De las charlas con sus vecinos, dice que del 100% del barrio, un 80% está sufriendo de la falta de dinero y víveres. Pero el caso más complejo que ha visto es el de una vecina, que tiene un bebé con fiebre, vómitos y dolor de cuerpo. “Se encoge y grita, el pobre”, describe. 

Para colmo, el barrio queda distante de todo, justo en el límite entre Cotoca y Santa Cruz de la Sierra, por los que cualquier centro de salud está ubicado a al menos unos cuatro kilómetros de distancia. Ese no es el único problema, si la madre del niño no tiene ni para comer, menos tendrá para pagar la hipotética receta que resulte de la consulta. 

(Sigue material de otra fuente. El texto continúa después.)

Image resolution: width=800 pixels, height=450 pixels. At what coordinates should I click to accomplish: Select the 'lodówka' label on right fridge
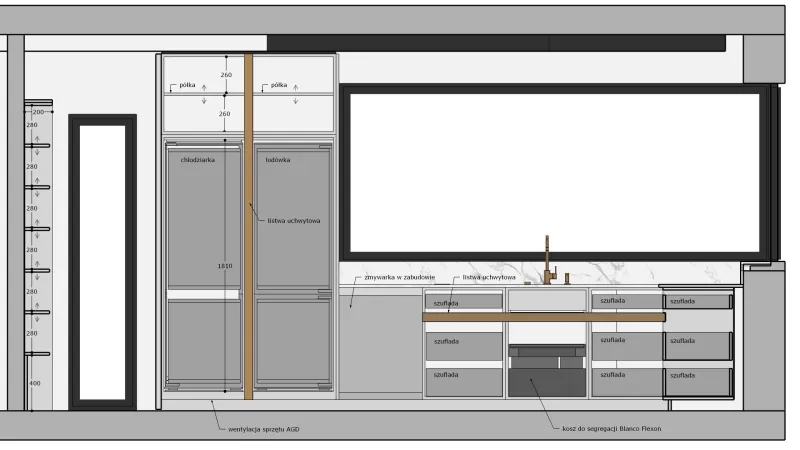coord(278,160)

“He llamado 20.000 veces al 168 y nadie me contesta”, exagera.

Lourdes es presidenta del centro de salud y secretaria de la junta vecinal del barrio Los Cusis, por la avenida Luján, antes de llegar a Zaragosa y San Cayetano. Ella sabe que los coronabonos no llegarán a los viejos ni a las madres de su zona, porque muchos de los ancianos están indocumentados y los niños más pequeños no han sido escolarizados aún. “Tengo harta gente que no tiene nada para comer. Nosotros ayudamos a nuestros vecinos, pero ya no tengo ni para mí, no estoy en situación de poder dar”, cuenta. 

Como el resto de los protagonistas de esta historia, la casa de Lourdes tiene patio de tierra y habita una sucesión de cuartos de medias aguas, apoyados al límite del lote. Se les ha acabado el gas y han vuelto a recolectar leña y a cocinar en el patio. 

La situación de crisis epidemiológica no les permite ni siquiera juntarse para hacer una olla común y no sabe hasta dónde más puede estirarse la solidaridad entre personas pobres para cumplir con el consejo de Yerko Núñez, ministro de la Presidencia, que recomendó que en esta crisis hay que ser solidarios. Ellos están tan lejos del centro que ni siquiera tienen forma de cobrar los bonos. 

Así, a Lourdes y sus vecinos, que ven niños con discapacidad y con habilidades especiales pasar hambre, analizan una opción radical: no les quedará otra que juntarse, abandonar la separación social y protestar bien fuerte para llamar la atención de las autoridades y que la ayuda les llegue de una buena vez.